Daniel Cordaro is very systematically changing schools into fulfilling spaces for students, teachers, and everyone involved where they learn and live with empathy, emotional self-awareness, and resilience. 



Daniel imagines a world where schools are psychologically safe spaces, where every student is connected to one another and has a deep sense of love, trust, and connection within their community. Daniel believes that a culture of social-emotional well-being can be built from a very young age and can be effectively embedded throughout school ecosystems so that everyone involved (teachers, students, parents, counselors, administrators, support staff, security personnel, etc.) can access practical tools to develop and manage their well-being.

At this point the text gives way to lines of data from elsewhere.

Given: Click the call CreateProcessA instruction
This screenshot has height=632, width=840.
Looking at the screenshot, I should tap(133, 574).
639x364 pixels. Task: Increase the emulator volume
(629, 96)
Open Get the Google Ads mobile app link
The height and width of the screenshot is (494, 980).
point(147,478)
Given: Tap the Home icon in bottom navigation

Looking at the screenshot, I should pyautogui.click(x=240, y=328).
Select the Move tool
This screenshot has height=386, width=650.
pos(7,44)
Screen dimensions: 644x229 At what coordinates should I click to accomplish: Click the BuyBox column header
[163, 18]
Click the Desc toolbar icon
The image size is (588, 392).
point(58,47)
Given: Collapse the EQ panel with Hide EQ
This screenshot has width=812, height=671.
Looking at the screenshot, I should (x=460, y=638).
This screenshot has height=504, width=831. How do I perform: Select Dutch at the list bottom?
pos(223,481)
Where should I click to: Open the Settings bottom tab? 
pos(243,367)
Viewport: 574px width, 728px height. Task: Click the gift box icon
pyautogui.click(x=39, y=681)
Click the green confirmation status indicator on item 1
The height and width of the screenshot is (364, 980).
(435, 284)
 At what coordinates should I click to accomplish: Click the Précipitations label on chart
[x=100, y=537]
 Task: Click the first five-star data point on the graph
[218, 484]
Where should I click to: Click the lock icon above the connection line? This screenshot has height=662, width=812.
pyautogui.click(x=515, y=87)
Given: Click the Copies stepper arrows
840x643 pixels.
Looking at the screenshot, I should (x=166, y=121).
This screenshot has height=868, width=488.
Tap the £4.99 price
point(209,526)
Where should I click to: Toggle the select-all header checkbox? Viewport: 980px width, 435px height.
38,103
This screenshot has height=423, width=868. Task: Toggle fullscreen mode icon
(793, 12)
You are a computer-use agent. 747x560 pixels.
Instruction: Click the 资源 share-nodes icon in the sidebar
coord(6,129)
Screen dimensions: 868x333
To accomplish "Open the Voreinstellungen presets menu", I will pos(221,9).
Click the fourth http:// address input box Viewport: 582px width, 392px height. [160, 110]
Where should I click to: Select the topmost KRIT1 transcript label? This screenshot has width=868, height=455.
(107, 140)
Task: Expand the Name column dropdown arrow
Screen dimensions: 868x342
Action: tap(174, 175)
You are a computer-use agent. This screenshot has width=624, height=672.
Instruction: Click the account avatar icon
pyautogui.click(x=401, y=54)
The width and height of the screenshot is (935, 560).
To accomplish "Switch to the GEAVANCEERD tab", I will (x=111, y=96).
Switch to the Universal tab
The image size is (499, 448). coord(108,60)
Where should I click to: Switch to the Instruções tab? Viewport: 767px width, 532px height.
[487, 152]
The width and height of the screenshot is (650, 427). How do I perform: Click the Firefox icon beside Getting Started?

Daniel, a former Yale professor of Psychology, and his organization the Contentment Foundation have designed a comprehensive program that measurably improves the well-being of everyone in the school eco-system. Increased well-being invariably then contributes to improved learning. Their program – the Four Pillars of Well-Being, integrates ancient traditions of human wisdom with contemporary science on well-being in ways that easily adapt to local cultures and school curricula around the world, and they include:

  • Mindfulness: ability to recognize and channel emotions
  • Community: ability to build empathy and trust with peers, teachers, family, and community
  • Self-curiosity: eagerness to explore emotional responses to situations
  • Contentment: skill to recognize and heal old reactive patterns and develop gratitude

To augment the curriculum, and increase the efficacy of implementation, Daniel also developed a data-driven platform that measures progress along 48 critical aspects of school health, wellness, and safety at the individual, group, and whole-school levels. The easy-to-digest visual reports allow the school to consciously step back and analyze the emotional well-being of staff and students in real-time. Partner schools and communities also receive access to a curated, extensive library of materials covering a wide range of mental health and well-being topics.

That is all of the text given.